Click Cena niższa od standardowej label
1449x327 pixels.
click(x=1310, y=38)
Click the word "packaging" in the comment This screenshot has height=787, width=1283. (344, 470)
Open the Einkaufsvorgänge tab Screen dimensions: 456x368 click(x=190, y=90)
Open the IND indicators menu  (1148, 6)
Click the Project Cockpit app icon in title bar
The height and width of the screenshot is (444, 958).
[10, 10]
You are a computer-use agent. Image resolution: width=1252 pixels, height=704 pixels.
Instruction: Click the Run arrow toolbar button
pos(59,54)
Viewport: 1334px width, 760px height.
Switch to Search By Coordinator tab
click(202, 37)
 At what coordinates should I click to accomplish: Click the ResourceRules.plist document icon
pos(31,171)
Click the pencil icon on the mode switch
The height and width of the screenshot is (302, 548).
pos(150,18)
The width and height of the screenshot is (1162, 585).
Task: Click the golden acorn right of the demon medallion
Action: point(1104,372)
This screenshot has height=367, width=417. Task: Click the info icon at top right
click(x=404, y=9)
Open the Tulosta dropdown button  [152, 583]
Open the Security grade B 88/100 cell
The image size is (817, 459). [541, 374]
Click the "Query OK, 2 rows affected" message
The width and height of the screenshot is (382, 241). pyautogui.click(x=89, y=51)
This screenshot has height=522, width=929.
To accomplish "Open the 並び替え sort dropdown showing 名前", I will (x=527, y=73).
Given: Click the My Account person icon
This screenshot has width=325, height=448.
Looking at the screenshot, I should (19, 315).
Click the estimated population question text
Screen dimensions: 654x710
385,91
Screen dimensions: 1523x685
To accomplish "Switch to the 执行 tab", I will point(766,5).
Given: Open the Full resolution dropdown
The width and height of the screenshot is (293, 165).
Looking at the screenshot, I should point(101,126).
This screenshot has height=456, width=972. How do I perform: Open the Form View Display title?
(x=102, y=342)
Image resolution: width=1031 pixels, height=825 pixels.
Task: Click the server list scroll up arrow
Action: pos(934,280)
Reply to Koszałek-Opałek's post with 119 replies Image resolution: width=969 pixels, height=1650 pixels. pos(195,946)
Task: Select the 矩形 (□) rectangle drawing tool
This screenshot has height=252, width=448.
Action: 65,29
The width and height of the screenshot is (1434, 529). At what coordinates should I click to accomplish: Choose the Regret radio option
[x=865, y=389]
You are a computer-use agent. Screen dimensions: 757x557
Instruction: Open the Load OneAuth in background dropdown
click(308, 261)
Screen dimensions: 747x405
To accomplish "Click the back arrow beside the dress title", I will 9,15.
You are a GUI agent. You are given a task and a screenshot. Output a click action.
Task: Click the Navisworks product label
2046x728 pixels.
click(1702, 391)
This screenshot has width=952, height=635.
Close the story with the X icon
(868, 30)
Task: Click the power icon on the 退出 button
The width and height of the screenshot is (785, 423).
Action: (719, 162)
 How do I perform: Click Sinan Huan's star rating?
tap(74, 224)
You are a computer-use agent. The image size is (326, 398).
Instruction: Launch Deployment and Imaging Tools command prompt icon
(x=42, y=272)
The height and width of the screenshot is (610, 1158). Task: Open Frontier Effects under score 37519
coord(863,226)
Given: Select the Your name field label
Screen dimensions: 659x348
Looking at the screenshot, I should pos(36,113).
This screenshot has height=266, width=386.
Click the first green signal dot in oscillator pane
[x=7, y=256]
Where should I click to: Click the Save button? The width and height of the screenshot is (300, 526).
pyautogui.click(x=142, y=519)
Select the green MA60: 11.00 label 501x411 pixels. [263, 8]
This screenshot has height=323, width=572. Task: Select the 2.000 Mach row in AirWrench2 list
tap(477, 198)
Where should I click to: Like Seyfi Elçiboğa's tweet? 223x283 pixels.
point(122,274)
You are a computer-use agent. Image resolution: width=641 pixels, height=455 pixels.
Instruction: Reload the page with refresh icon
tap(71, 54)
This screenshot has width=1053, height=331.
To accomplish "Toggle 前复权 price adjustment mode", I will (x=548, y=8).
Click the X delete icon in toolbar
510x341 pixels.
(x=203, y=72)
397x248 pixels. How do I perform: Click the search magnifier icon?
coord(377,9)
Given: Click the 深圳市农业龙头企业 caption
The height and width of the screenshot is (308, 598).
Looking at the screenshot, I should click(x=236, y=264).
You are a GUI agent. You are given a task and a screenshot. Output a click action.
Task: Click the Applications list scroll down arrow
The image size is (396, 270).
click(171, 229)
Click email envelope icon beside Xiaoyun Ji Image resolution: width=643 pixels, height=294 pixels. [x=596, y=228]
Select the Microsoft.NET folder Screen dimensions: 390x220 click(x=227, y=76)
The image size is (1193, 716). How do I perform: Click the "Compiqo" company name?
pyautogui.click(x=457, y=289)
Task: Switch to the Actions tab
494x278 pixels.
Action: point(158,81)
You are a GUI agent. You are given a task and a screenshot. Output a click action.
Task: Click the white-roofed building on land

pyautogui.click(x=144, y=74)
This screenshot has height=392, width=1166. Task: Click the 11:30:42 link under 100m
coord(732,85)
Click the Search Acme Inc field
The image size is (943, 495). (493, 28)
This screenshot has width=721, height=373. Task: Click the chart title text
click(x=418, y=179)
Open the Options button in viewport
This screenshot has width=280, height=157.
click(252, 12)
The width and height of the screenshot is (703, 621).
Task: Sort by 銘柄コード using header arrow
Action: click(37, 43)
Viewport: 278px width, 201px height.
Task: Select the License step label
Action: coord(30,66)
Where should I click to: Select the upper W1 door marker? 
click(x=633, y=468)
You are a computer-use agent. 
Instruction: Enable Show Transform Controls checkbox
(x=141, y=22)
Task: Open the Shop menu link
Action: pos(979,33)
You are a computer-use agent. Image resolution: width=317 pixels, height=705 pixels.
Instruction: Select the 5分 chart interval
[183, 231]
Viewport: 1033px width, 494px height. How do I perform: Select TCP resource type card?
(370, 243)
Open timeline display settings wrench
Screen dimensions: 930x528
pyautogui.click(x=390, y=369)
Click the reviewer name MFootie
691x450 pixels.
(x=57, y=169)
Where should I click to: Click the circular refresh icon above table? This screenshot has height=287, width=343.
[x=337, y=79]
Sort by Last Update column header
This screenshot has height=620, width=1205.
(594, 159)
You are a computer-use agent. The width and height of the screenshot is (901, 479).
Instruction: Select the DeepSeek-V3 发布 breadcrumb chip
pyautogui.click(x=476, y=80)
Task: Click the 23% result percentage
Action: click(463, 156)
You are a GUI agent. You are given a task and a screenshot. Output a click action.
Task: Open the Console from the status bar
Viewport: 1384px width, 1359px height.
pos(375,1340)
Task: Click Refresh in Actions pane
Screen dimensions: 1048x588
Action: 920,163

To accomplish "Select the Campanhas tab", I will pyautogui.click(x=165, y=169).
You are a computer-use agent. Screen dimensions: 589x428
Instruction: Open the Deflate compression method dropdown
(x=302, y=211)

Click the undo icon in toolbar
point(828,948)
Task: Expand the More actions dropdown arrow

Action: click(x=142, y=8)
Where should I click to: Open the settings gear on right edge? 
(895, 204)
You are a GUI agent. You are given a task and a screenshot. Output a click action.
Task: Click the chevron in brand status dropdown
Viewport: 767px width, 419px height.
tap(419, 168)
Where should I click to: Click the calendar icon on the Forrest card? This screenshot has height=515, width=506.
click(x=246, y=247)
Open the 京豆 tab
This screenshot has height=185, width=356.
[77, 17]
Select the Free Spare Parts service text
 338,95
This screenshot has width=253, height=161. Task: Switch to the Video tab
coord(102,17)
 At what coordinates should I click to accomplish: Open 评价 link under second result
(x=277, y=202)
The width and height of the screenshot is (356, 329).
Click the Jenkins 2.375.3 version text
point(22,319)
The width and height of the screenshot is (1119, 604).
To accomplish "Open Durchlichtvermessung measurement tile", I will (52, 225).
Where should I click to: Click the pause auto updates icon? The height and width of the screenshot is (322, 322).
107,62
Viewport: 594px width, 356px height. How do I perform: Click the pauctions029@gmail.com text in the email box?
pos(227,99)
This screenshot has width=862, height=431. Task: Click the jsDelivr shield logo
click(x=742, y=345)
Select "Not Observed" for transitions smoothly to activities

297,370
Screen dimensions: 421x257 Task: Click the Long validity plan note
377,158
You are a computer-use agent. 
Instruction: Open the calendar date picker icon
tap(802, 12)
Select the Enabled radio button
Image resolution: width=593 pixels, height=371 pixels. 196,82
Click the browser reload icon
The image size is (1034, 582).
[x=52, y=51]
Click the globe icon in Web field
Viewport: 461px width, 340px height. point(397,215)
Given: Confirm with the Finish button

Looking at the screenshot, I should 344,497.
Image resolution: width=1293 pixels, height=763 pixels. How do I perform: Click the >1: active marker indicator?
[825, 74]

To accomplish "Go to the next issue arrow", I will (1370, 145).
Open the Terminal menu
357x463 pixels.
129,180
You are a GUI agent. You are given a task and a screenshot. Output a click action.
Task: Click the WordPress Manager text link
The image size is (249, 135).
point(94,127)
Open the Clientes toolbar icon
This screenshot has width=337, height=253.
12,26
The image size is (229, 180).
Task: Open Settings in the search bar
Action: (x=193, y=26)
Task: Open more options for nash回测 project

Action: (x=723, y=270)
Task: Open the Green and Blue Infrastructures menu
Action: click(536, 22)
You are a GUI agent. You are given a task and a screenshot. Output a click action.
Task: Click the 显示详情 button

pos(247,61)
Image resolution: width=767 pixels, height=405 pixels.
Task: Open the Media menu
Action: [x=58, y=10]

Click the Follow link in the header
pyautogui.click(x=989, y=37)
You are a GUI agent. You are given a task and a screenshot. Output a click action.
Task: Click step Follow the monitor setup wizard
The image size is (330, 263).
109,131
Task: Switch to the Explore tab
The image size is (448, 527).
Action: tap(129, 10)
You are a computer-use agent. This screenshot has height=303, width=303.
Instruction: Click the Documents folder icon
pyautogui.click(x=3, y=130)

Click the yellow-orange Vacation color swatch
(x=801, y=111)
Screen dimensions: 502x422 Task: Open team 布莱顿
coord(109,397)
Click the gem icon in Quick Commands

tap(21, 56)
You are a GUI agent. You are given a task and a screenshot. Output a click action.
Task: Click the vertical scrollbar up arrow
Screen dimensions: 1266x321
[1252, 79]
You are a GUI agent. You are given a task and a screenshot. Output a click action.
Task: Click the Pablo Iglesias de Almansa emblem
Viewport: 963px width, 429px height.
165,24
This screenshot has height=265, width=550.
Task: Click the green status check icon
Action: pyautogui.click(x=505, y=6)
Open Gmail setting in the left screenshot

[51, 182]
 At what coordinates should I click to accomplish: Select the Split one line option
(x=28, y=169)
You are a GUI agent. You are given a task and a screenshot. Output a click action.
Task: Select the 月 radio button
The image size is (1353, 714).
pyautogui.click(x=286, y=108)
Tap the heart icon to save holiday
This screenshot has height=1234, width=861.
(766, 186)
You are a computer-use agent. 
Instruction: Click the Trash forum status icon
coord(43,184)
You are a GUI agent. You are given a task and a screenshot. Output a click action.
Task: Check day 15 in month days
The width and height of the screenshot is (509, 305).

┄┄┄┄┄┄

_Activity_
Begin at the top of the listing above and set down each line exactly. Stop after the line that contains "Open the Einkaufsvorgänge".

_Output_
Click Cena niższa od standardowej label
1449x327 pixels.
click(x=1310, y=38)
Click the word "packaging" in the comment This screenshot has height=787, width=1283. (344, 470)
Open the Einkaufsvorgänge tab Screen dimensions: 456x368 click(x=190, y=90)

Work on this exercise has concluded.